Alors le bec de l’oiseau se mit à frapper. Le whiskey-jack est l’épouvantail de la menue gent emplumée. Dans la saison des nids, il y tue, de son bec dur, les petits des moineaux des buissons, ceux des oiseaux-des-élans, aux doux yeux, et ceux mêmes de ces sapeurs ailés de la forêt qu’on appelle les piverts.

Le gros geai frappait sans trêve sur le museau de Bari. Mais le fils de Kazan était assez grand pour ne plus rechigner à la bataille, et la douleur qu’il ressentait des coups de bec eut pour seul résultat de lui faire davantage enfoncer ses dents. Celles-ci finirent par trouver la chair et un grognement de joie enfantine en roula dans sa gorge.

La résistance du whiskey-jack, de ce moment-là, commença à faiblir, et bientôt l’oiseau cessa de frapper et de se débattre. Bari desserra son étreinte et se recula légèrement. Il regarda l’oiseau qui gisait devant lui, immobile et hirsute. Le whiskey-jack était mort.

Le louveteau avait gagné sa première bataille et un immense orgueil en naissait en lui. Il n’était plus désormais un parasite du Wild. Il avait fait son début dans le mécanisme implacable de la vie sauvage. Il avait tué.

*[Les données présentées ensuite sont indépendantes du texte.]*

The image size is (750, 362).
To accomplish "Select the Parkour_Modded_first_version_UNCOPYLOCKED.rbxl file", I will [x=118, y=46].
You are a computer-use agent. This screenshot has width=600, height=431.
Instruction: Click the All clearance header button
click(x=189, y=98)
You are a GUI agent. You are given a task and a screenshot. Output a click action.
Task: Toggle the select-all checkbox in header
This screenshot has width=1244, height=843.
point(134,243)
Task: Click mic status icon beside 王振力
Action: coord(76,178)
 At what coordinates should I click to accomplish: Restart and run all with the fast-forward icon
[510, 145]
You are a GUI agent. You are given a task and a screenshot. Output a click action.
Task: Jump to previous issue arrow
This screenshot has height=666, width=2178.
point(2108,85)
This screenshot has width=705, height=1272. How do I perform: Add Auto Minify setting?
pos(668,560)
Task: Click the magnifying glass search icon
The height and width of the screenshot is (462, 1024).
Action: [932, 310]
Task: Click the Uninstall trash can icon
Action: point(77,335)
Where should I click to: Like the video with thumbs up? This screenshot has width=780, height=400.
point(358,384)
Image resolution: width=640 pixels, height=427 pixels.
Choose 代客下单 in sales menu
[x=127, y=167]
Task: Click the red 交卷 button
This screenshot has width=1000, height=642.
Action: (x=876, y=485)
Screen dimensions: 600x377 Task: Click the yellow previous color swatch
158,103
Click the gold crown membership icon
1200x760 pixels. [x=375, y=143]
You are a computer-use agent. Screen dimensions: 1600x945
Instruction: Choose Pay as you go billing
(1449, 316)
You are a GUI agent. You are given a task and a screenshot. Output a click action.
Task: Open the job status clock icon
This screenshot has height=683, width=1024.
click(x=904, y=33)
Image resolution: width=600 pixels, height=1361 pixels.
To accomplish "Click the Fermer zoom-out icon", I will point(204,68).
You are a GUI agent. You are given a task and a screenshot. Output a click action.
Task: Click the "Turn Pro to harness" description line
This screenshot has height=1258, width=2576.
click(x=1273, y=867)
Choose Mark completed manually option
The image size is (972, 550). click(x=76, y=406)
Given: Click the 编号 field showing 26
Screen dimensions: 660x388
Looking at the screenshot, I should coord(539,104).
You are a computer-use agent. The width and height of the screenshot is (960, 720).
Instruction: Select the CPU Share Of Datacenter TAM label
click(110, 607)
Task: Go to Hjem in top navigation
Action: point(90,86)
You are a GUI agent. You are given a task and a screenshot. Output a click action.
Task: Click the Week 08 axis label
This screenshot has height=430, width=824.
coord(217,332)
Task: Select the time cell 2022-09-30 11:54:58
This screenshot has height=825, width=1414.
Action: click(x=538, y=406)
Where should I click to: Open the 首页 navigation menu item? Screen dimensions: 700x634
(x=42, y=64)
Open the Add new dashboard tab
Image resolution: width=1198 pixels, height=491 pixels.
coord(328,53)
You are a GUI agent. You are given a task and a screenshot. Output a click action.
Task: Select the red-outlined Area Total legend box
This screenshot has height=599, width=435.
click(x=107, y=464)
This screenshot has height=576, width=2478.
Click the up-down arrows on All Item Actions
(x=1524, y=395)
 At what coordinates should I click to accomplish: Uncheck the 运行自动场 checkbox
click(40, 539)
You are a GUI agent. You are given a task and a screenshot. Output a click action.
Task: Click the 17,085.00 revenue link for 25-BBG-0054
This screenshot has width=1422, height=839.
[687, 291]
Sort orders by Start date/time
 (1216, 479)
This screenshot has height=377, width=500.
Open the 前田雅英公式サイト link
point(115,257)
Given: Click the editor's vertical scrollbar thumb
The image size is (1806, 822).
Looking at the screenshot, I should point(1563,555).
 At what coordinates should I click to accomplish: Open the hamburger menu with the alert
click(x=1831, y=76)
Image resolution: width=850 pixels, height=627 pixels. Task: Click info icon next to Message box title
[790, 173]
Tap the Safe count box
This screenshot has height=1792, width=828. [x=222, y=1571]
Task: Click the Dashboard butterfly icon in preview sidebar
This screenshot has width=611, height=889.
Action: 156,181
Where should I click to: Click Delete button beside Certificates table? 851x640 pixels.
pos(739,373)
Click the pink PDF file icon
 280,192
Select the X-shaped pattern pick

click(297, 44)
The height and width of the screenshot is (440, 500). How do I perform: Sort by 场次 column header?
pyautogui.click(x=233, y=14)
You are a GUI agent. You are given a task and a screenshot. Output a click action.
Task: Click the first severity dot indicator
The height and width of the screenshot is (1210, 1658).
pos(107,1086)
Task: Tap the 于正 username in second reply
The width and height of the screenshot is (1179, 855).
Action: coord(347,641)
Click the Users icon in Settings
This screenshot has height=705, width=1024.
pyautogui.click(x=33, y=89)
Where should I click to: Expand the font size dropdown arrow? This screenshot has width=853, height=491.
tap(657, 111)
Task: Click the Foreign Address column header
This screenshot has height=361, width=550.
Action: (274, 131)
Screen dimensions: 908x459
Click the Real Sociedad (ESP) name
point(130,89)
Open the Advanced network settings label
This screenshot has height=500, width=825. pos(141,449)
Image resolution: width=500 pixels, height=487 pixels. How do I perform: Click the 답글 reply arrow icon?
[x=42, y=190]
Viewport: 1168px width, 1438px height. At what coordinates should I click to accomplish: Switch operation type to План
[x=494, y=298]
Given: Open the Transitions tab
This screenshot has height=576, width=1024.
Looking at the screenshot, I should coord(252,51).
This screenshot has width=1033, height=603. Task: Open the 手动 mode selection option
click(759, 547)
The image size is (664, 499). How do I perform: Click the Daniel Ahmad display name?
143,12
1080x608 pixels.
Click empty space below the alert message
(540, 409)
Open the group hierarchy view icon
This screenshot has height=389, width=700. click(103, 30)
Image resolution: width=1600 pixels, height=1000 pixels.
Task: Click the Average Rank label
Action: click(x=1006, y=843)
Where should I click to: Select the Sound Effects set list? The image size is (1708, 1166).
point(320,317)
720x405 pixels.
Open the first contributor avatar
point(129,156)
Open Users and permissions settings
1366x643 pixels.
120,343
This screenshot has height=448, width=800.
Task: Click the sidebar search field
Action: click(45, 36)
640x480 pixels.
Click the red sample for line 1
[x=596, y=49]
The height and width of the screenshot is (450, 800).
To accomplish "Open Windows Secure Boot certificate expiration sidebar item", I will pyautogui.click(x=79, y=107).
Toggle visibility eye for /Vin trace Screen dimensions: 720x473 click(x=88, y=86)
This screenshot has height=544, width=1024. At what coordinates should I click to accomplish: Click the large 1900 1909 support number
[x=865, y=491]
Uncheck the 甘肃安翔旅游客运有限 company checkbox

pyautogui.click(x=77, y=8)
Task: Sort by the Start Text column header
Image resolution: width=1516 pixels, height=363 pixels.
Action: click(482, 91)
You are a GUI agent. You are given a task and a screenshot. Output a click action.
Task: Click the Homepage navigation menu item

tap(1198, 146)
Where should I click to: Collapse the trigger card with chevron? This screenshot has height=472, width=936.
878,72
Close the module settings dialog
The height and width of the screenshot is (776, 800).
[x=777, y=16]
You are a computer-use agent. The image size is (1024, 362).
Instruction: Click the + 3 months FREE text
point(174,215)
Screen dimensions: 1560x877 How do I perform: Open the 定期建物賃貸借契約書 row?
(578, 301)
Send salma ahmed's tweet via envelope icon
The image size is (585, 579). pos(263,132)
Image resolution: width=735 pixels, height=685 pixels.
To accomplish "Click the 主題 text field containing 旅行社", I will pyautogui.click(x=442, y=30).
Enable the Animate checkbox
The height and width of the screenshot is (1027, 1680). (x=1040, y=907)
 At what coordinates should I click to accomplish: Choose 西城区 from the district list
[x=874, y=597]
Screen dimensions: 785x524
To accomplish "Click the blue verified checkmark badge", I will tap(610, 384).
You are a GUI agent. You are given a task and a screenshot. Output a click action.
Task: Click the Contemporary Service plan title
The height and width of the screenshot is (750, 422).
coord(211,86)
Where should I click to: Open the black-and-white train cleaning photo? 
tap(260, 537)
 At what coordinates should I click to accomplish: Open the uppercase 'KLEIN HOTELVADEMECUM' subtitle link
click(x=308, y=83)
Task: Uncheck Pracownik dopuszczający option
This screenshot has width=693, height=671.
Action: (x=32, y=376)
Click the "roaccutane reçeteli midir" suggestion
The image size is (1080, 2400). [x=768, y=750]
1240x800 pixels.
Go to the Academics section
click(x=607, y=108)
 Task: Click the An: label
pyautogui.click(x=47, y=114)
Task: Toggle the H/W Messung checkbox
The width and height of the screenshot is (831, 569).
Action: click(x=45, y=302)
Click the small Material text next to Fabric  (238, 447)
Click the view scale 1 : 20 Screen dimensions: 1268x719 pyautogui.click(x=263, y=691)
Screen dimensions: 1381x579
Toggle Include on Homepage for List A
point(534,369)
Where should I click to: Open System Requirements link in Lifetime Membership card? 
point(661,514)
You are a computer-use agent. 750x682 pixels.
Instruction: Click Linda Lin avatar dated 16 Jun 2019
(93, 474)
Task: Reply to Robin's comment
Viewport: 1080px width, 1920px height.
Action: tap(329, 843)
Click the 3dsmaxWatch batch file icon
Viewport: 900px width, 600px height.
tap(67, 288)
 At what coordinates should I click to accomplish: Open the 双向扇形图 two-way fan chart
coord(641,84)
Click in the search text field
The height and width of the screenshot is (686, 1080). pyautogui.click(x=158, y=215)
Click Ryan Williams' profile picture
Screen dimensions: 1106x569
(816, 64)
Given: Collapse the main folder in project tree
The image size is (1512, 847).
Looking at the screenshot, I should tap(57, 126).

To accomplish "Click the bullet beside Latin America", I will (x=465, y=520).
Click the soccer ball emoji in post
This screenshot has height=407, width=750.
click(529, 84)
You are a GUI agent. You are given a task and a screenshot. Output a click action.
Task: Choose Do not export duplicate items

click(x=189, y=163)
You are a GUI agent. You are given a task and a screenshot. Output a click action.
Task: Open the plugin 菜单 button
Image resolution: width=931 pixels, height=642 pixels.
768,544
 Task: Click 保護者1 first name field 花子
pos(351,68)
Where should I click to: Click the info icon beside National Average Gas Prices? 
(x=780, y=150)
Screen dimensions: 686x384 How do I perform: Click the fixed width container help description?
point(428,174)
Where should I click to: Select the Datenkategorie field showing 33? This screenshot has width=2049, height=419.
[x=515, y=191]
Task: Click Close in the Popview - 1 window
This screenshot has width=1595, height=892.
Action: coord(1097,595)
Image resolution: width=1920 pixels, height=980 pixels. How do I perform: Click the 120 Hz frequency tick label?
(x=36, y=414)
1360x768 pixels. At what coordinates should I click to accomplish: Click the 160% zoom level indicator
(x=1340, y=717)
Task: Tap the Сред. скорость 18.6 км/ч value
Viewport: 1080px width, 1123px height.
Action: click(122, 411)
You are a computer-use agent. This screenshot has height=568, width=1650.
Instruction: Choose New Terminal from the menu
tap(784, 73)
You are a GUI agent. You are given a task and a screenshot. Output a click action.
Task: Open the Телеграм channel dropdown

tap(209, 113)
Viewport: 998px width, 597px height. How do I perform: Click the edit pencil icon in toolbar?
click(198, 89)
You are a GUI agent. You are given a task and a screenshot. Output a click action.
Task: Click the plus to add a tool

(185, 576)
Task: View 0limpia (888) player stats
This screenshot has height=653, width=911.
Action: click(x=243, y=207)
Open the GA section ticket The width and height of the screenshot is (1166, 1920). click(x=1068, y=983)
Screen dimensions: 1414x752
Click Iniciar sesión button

Une heure après, Louve Grise, qui avait suivi sa piste, le retrouva à la même place. Il n’y avait plus, du gros geai, que des lambeaux ; ses plumes étaient partout éparpillées sur le sol. Quant à Bari, le museau tout sanglant, il s’était, pour se reposer, couché triomphant en face des débris de sa victime.